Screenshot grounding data
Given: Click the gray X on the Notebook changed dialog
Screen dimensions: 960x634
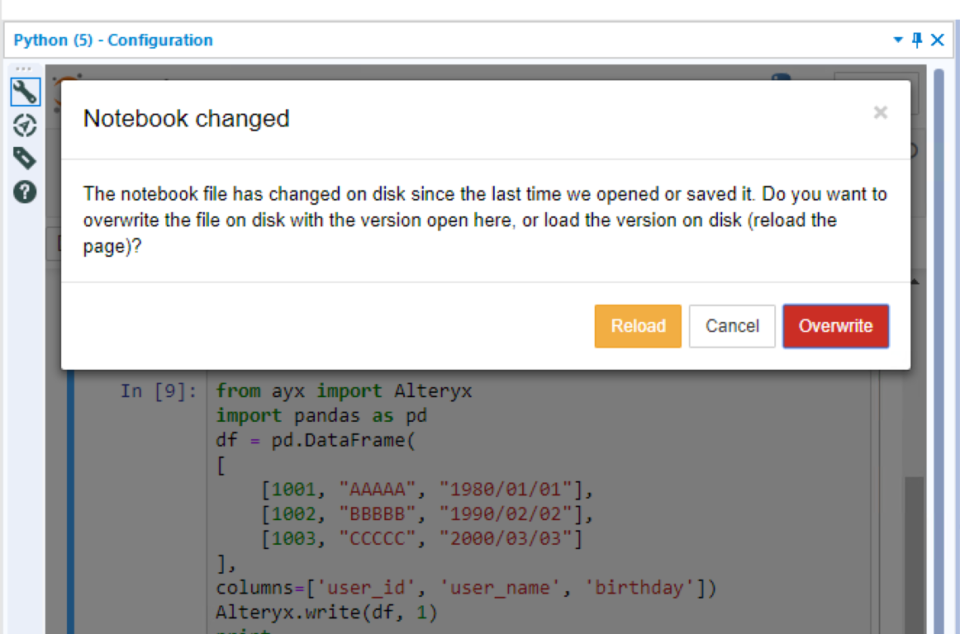Looking at the screenshot, I should pos(880,112).
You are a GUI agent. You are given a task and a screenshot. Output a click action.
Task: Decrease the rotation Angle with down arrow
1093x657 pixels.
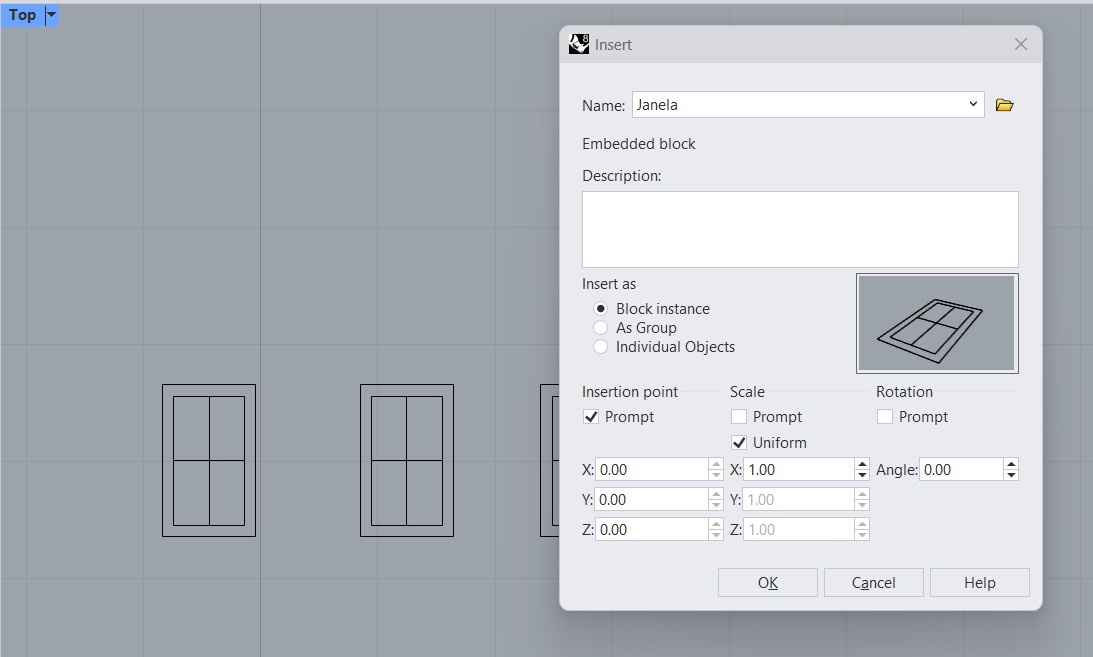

_What the task requires_:
Each record above is to be copied exactly. Drop the pictures.

_Solution for this problem_:
Given: Click the gray X on the Notebook changed dialog
Screen dimensions: 960x634
Looking at the screenshot, I should pos(880,112).
You are a GUI agent. You are given a task and a screenshot. Output a click action.
Task: Decrease the rotation Angle with down arrow
1093x657 pixels.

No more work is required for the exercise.